TASKS AND EXERCISES >>
[A] Answer these questions about the essay on Bay Area music below, one answer to a line:
(i) Between which two periods was the music described as "born from this soil"?
(ii) What was the name of the family gospel group Sylvester Stewart formed with his siblings?
(iii) Which saxophonist is credited with playing on the early 1960s singles?
[B] Reproduce the passage of the essay on Bay Area music below from "Bryndon Cook closes" up to and including "the last century.", character for character.

EXTRACTED TEXT >>
┄┄┄┄┄┄┄┄┄┄┄┄┄┄┄┄┄┄┄┄
Bryndon Cook closes out his 'Genre Sounds' series by looking at The Bay area. While far away in distance from our previous areas of study, like the midwest, the musical connections between these places are myriad and helped create an American sounds for the last century.
*This essay series charts the development of late 20th century sonic migration. With the chief focus on regional musical topography as an analogous window into the fabric of the African American experience.*
This series is about home. The places and the spaces folk both choose and inherit to dwell within. Every part of the country bears a bit of its own historical and cultural imprint, pathways which merge into musical footprints. There is a treasure map which trails through the northern parts of California. Charting a rich musical history of collectives who offered a musical mecca for the masses and an oasis for those from other pockets of the country. The musical topography of 20th century Northern California is heavily steeped in its own brand of fusion. Bay Area music indeed reflects the colors of its diverse demographics, of its neighborhoods and cities. Home to the history of the Black Panthers and their fusion of working class peoples connected and dedicated to community building. The music born from this soil between the early 1960s and late 1980s was no less fertile. A streak of diverse bands, units and musical outfits would uproot from these cities by the sea, offering soul salvation for all those far and near. Perhaps another word that could be used to describe the foundation of their musical contribution to this particular time is: family. A critical element in the assemblage of the area’s legacy.
THE FAMILY STONE
By the age of 9 years old, Sylvester Stewart and his siblings Rose, Loretta and Freddie had formed the Stewart Four: a family gospel group from the super devout, and musically inclined, Church of God in Christ (COGIC) ministry. Migrants from deep Denton, Texas to the North-Bay township of Vallejo, their music was unmistakably of the southern gospel tradition yet steeped in the pre-pop vocals of the coming decades. The ever ambitious Stewart took off from there and formed The Viscaynes: a shortlived multiracial, co-ed doo-wop group. Stepping into the role of both primary songwriter and producer, Stewart’s talents as a vocal arranger came from his church background certainly, but also from an uncanny ability to synthesize sounds of the zeitgeist into uniquely original and marketable tunes. A couple of substantial record deals and regional hits on the west coast in the early 1960s, like “Yellow Moon'' and its B-Side, “Heavenly Angel'' (1961), proved this to be so. His ability to make a hit, with an integrated band was so much of a tremendous foreshadowing, that future bandmate and saxophonist Jerry Martini is even credited with playing on these singles.
┄┄┄┄┄┄┄┄┄┄┄┄┄┄┄┄┄┄┄┄
INFORMATION SHOWN >>

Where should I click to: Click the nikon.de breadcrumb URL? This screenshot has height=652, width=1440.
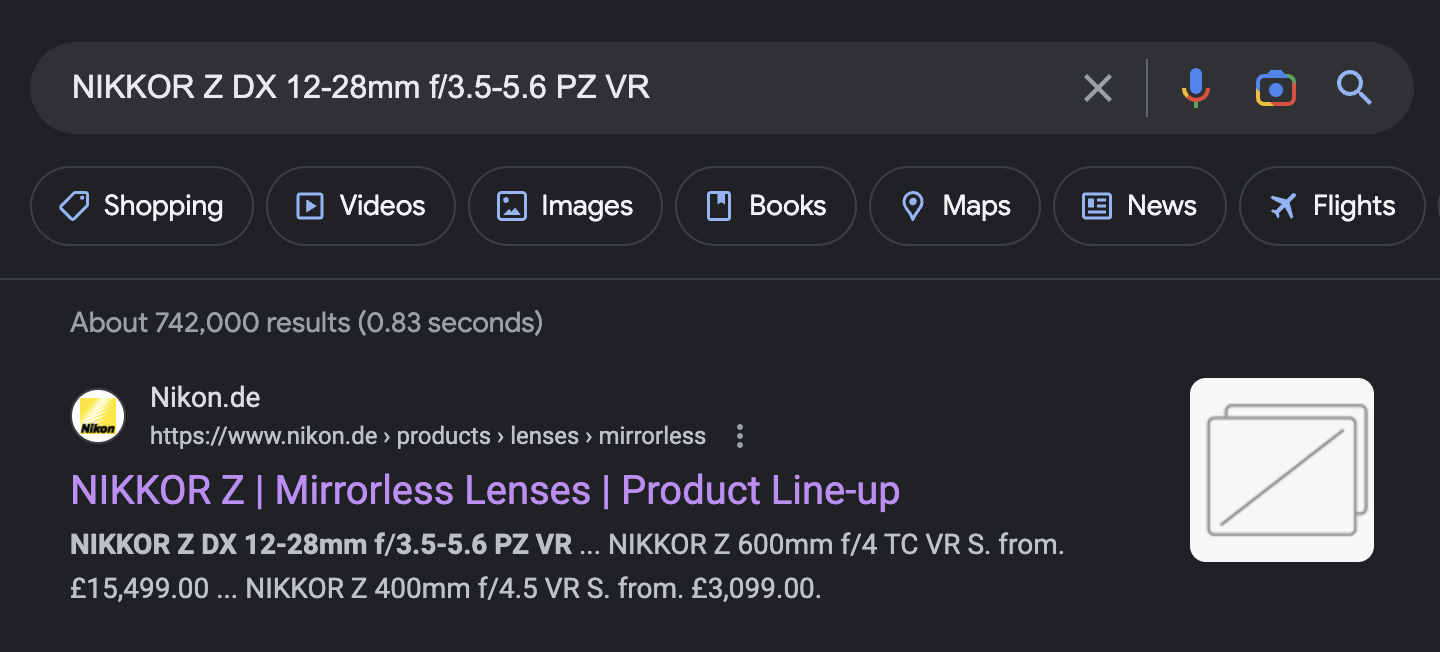[x=427, y=436]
┄┄┄┄┄┄┄┄┄┄┄┄┄┄┄┄┄┄┄┄
RESULTS FOR EACH TASK >>
[A]
(i) Between the early 1960s and the late 1980s.
(ii) The Stewart Four.
(iii) Jerry Martini.

[B]
Bryndon Cook closes out his 'Genre Sounds' series by looking at The Bay area. While far away in distance from our previous areas of study, like the midwest, the musical connections between these places are myriad and helped create an American sounds for the last century.